The application of artificial neural networks (ANNs) to functional magnetic resonance imaging (fMRI) data has recently gained renewed attention for signal analysis, modeling the underlying processes, and knowledge extraction. Although adequately trained ANNs characterize by high predictive performance, the intrinsic models tend to be inscrutable due to their complex architectures. Still, explainable artificial intelligence (xAI) looks to find methods that can help to delve into ANNs' structures and reveal which inputs most contribute to correct predictions and how the networks unroll calculations until the final decision. Several methods have been proposed to explain the black-box ANNs' decisions, with layer-wise relevance propagation (LRP) being the current state-of-the-art. This study aims to investigate the consistency between LRP-based and path-weight-based analysis and how the network's pruning and retraining processes affect each method in the context of fMRI data analysis. The procedure is tested with fMRI data obtained in a motor paradigm. Both methods were applied to a fully connected ANN, and to pruned and retrained versions. The results show that both methods agree on the most relevant inputs for each stimulus.
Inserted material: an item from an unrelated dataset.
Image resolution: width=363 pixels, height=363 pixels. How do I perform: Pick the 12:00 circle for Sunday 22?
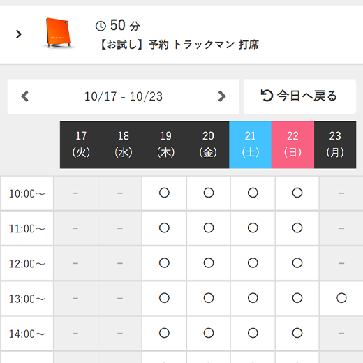[297, 263]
The pruning process did not lead to major disagreements. Retraining affected both methods similarly, exacerbating the changes initially observed in the pruning process. Notably, the inputs retained for the ultimate ANN are in accordance with the established neuroscientific literature concerning motor action in the brain, validating the procedure and explaining methods. Therefore, both methods can yield valuable insights for understanding the original fMRI data and extracting knowledge.